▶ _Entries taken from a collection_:
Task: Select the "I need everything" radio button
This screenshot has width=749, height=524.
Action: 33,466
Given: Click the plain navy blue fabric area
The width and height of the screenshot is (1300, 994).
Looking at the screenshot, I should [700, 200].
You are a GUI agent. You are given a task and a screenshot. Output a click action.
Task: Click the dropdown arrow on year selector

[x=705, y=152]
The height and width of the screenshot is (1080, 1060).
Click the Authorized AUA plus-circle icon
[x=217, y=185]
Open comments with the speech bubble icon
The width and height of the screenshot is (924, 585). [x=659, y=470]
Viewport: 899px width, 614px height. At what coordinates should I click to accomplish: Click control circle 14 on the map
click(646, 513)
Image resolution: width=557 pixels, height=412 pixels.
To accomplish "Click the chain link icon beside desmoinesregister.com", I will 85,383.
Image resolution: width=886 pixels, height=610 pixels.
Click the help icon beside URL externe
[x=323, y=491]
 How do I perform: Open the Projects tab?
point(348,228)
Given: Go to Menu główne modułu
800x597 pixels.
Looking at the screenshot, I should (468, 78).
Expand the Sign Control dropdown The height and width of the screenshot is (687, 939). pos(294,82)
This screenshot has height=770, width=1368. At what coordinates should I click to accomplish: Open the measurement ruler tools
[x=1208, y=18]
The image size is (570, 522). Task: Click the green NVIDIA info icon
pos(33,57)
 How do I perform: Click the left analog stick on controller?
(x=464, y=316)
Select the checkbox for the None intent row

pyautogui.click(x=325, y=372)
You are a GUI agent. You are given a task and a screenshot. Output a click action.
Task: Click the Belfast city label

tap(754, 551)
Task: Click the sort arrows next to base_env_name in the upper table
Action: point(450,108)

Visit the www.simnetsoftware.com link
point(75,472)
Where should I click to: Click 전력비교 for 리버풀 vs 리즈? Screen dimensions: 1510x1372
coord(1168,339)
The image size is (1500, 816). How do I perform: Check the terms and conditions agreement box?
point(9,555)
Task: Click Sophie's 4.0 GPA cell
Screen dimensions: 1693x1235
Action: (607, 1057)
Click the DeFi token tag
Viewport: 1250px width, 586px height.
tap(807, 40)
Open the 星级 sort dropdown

▶ _WHAT IS NEEDED_:
From the line containing "Where should I" to the final line of the data above, transcribe every line exactly and nothing more.

▶ _OUTPUT FOR THIS EXERCISE_:
Where should I click to: Click 전력비교 for 리버풀 vs 리즈? Screen dimensions: 1510x1372
coord(1168,339)
The image size is (1500, 816). How do I perform: Check the terms and conditions agreement box?
point(9,555)
Task: Click Sophie's 4.0 GPA cell
Screen dimensions: 1693x1235
Action: (607, 1057)
Click the DeFi token tag
Viewport: 1250px width, 586px height.
tap(807, 40)
Open the 星级 sort dropdown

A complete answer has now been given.